Note: This game was released on the Wii in Japan under the Wii de asobu (New Play Control) label, which were Wiimote-compatible ports of Gamecube games.
Metroid Prime marked a new style of music for the Metroid series, dominated by electronic scores and X-Files-esque whistling, a style requested by the Retro Studios staff. A departure from the orchestral score of Super Metroid, Metroid Prime redefined the series musically as a mysterious confluence of technology, civilization, and nature. The soundtrack was composed by Kenji Yamamoto with assistance by Kyoichi Kyuma. 2002 also saw Kenji Yamamoto work on Metroid Fusion, making it a busy year for the man who defined the music of Metroid for over a decade. Both soundtracks were released in a single album.
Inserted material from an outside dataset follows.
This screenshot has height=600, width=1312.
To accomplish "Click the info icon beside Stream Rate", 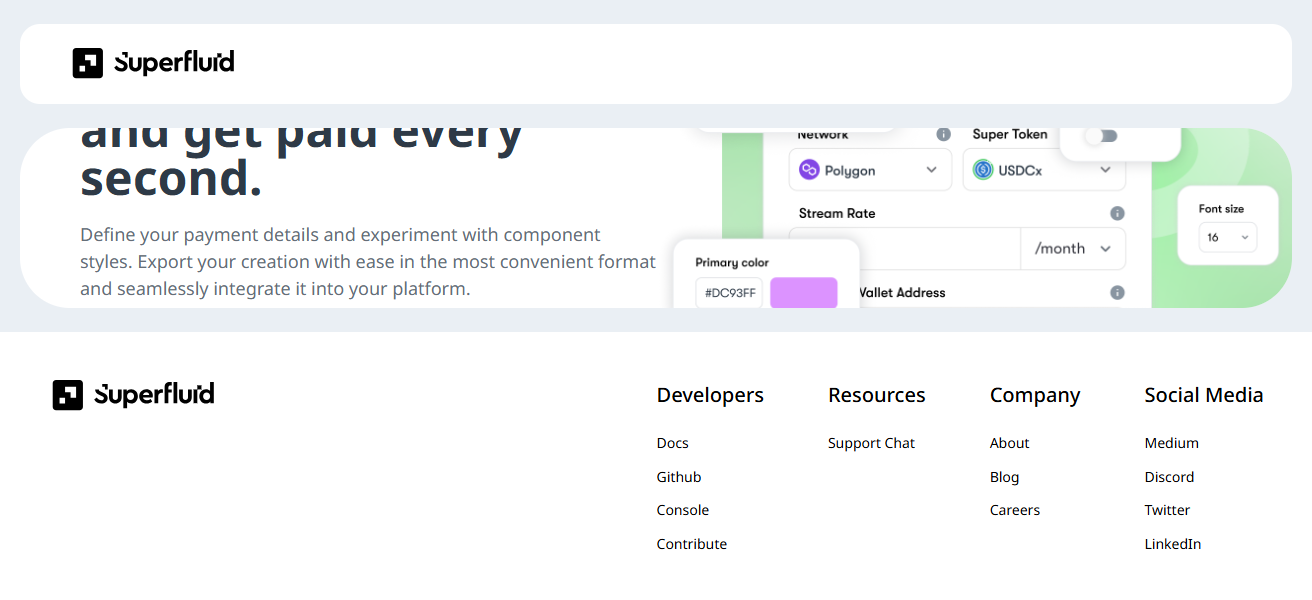I will (x=1117, y=214).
Metroid Prime introduced new favorites such as "Ice Valley" (Phendrana Drifts), "Artifact Temple" which defined Chozo grandeur, the beautiful "Crashed Ship Frigate Orpheon", and the memorable "Title" theme, which appears in many guises throughout the series. A heavy dosage of remixes includes one of the best "Brinstar" arranges as "Planet Tallon IV", the ever-popular "Lava Caves" (Magmoor), "VS. Meta Ridley", and finally "Frigate Orpheon" as the first of many arrangements of "Mysterious Statue Room" from Super Metroid. However, Prime is also dominated by what I call "atmospheric minimalism", amelodic music that replicates background noise. While a nod to the original Metroid, tracks such as "Ancient Chozo Ruins" illustrate how dependent such music can be on game space, though other tracks such as "Phazon Mines" demonstrate its potentials for compelling audio. Note that "Chozo Ruins (Main Plaza)", which plays in the water-filled temple, contains bars that would later reappear in MP2E's "Torvus Bog."
Unfortunately, Metroid Prime's soundtrack contains many noticeable audio bugs (clicks, reverb), a result of poor mastering. Thankfully, Prime Blue remastered the soundtrack, removing the blemishes to create the clean audio heard below, making this the definitive version of the soundtrack. This collection also contains music from the game's trailers and alternate versions of the tracks, as well as unique tracks from the demo version played at E3 and store kiosks and the Japanese Wii version. Finally, special to the MDb is a collection of voice clips and SFX, many of which were either unused or not present in the North American release. The official soundtrack is listed below.
This playlist contains extra and miscellaneous tracks outside of the main OST. These include trailer themes, Demo Disc music, and alternate versions of main themes.
The Metroid Prime & Fusion Soundtrack contains most of the game's music, though tracks don't loop and some songs are missing in order for the whole thing to fit on a single CD. In addition, they contain audio errors that were removed by Prime Blue, as listed in the other album. Still, it is a fantastic collection of Metroid music contained on a single disc. Unfortunately, as of August 2011, the album is out of print.